# [Record excerpts]
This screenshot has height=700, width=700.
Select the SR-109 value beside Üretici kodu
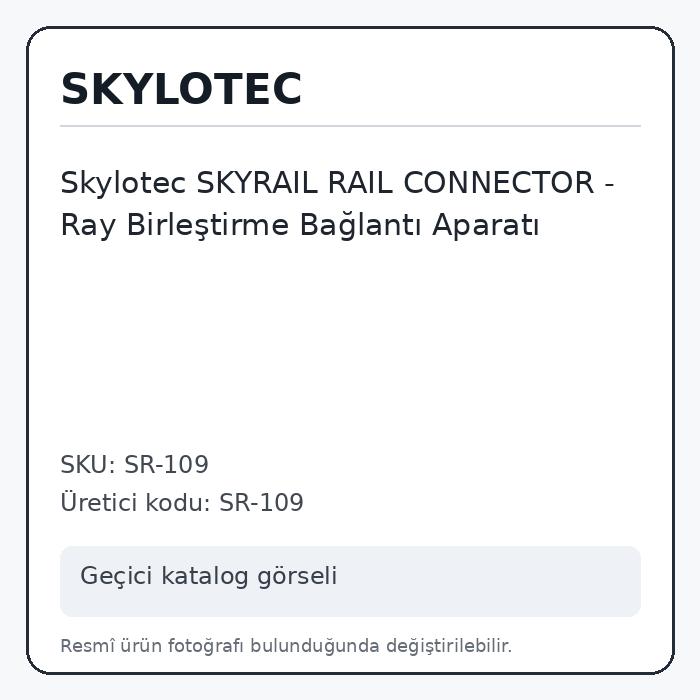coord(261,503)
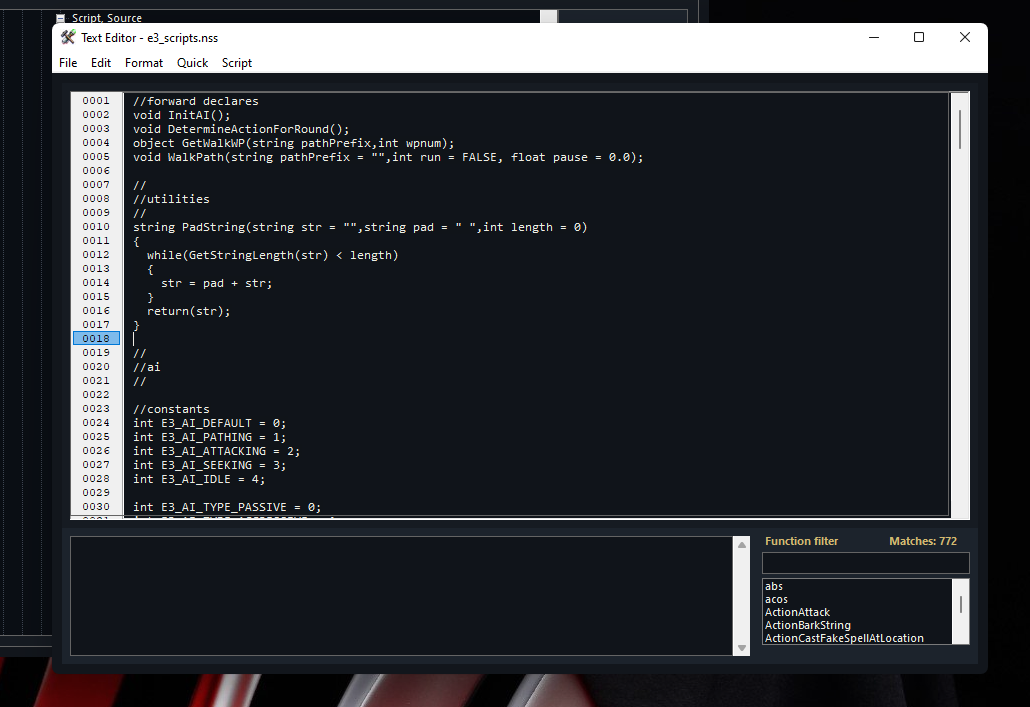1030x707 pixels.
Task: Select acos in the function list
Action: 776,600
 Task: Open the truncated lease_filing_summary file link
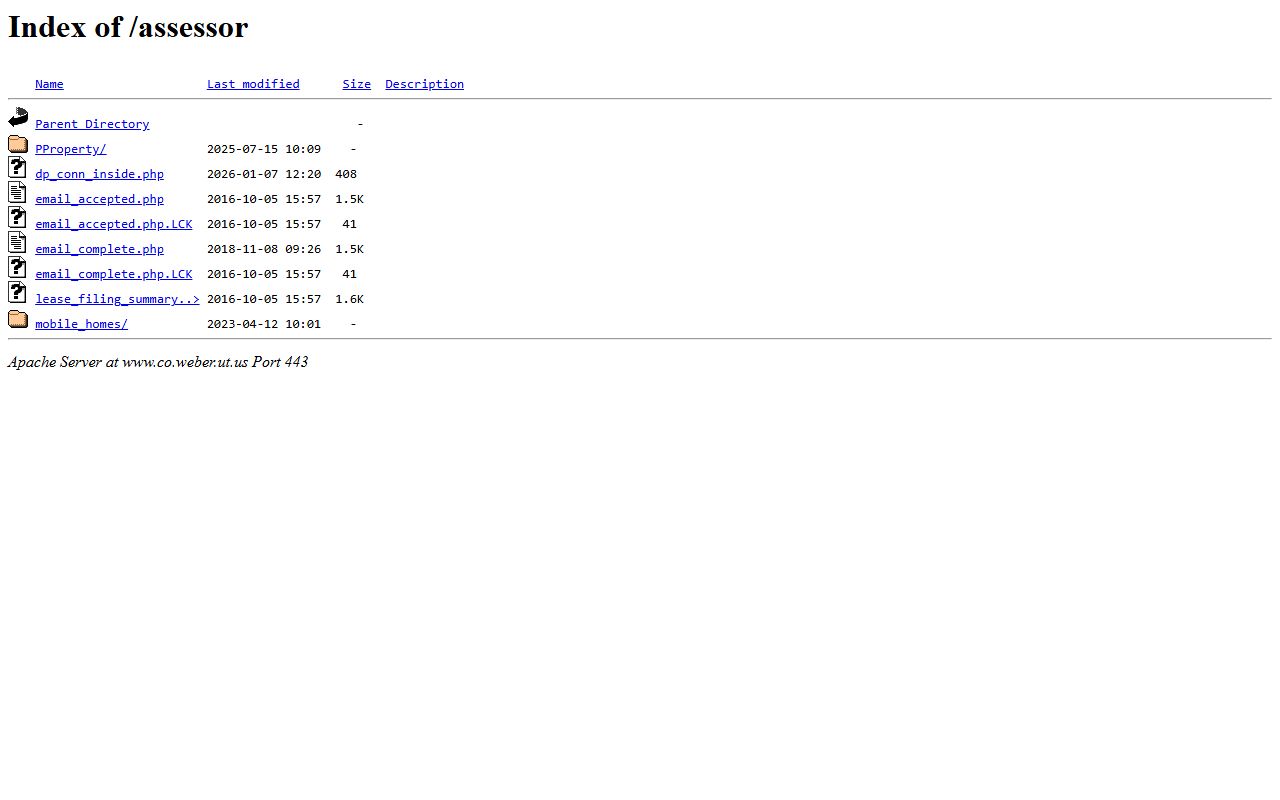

# [Brief]
Write out every line of the records above word for word, leaving out the pictures.

# [Right answer]
This screenshot has height=700, width=700.
Select the SR-109 value beside Üretici kodu
coord(261,503)
1030x707 pixels.
Task: Select acos in the function list
Action: 776,600
 Task: Open the truncated lease_filing_summary file link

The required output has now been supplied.